* _Task requirements_: Using the records that follow, count the lines containing the word "agent" and give that number only.

====== Input records

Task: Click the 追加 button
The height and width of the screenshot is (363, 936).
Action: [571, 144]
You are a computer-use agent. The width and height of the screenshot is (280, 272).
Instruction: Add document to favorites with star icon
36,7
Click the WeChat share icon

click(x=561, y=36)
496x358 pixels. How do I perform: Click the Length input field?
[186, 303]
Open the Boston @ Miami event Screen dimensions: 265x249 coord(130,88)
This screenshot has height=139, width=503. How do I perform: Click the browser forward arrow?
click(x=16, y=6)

============
====== Input records

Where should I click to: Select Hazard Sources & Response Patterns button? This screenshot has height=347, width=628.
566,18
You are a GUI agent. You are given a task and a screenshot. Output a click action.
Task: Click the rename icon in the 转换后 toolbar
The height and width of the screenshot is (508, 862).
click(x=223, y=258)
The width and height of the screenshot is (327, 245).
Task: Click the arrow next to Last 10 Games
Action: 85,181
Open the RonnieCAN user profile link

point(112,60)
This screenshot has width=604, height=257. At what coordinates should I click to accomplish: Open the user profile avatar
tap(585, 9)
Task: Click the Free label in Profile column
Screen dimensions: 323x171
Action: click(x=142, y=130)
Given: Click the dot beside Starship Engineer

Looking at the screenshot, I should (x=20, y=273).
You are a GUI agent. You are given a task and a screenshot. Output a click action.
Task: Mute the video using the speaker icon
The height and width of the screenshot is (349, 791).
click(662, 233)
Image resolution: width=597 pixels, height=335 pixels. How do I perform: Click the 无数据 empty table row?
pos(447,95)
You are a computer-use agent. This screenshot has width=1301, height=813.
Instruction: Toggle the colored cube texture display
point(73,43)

============
====== Input records

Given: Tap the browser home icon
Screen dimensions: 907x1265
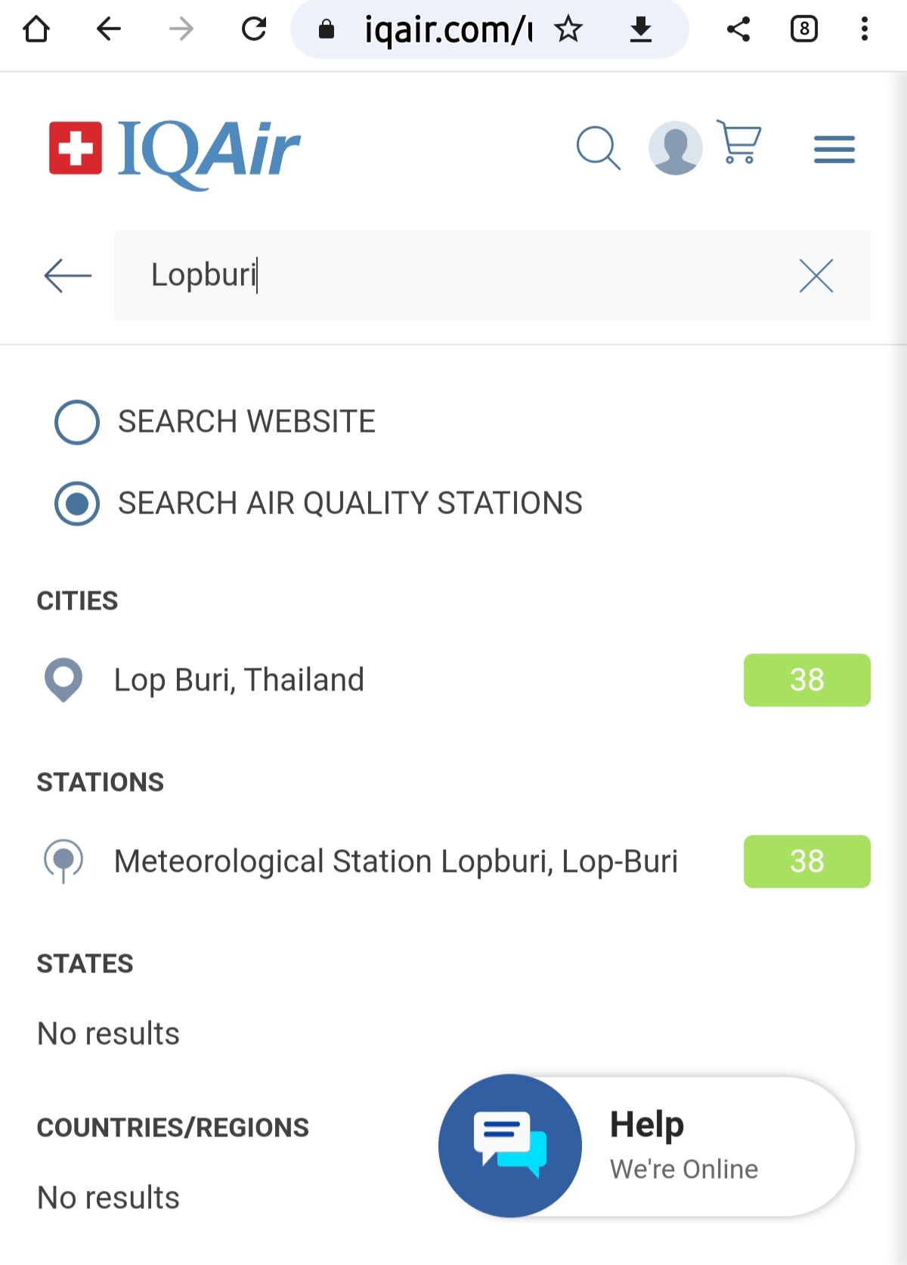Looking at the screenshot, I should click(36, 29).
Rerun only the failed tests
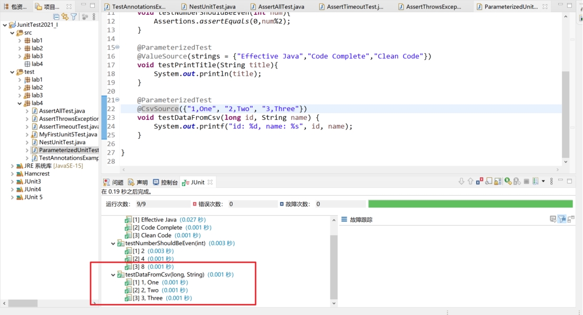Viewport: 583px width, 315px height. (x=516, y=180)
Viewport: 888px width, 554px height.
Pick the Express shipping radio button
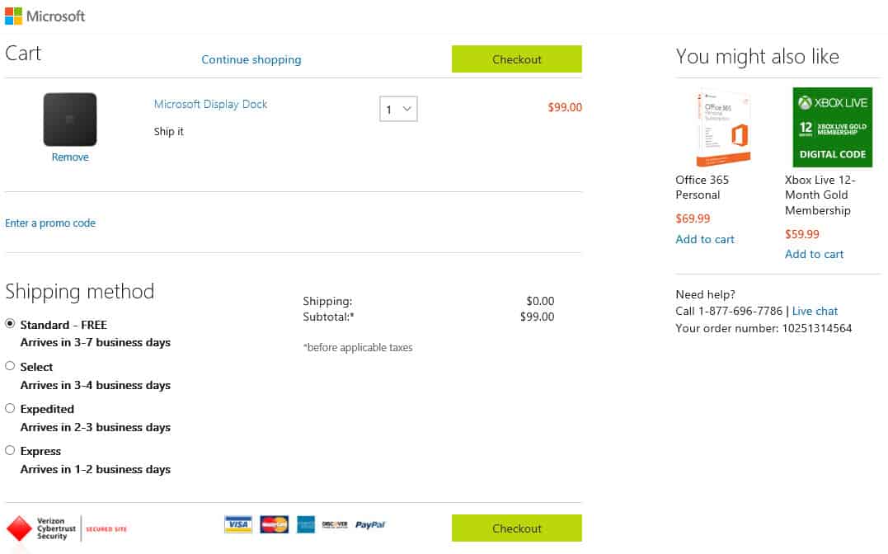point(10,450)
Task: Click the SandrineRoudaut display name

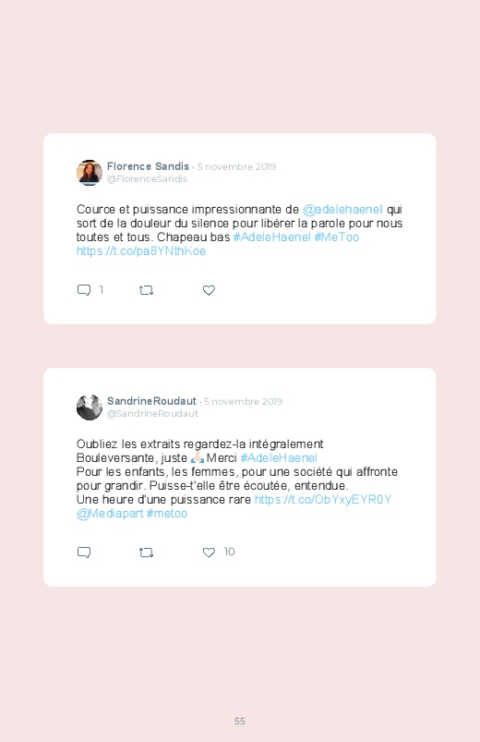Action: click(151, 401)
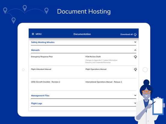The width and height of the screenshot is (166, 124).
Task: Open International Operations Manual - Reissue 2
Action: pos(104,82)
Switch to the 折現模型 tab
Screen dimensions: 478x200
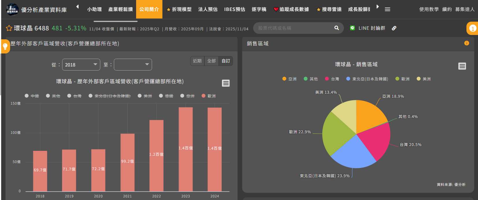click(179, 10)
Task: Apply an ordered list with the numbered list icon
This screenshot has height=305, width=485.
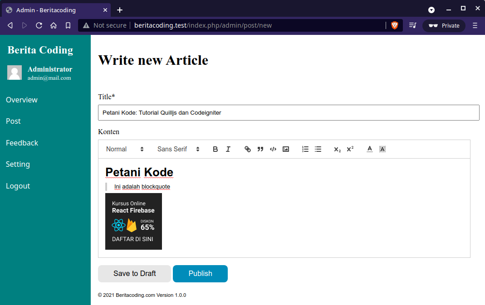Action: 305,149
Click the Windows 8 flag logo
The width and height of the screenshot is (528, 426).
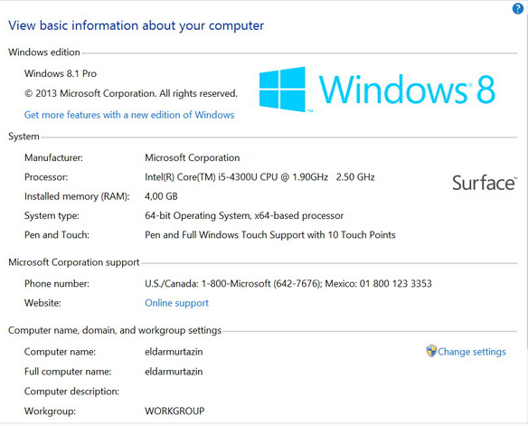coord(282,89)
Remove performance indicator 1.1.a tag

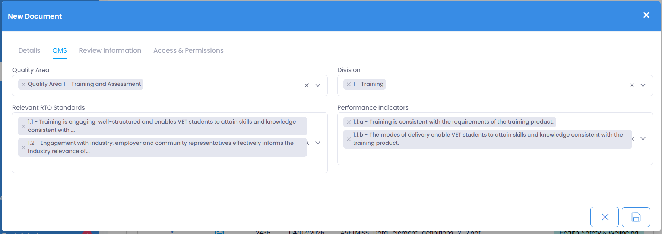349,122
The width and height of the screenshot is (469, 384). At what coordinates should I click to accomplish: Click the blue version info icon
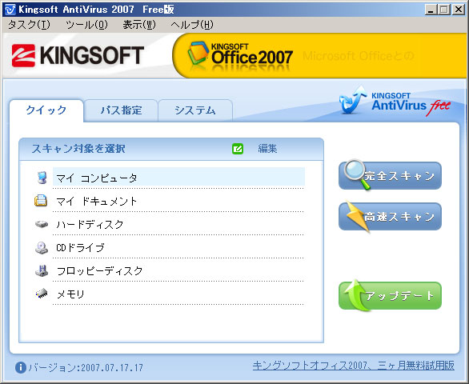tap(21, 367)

============

* _Exercise answer_: 4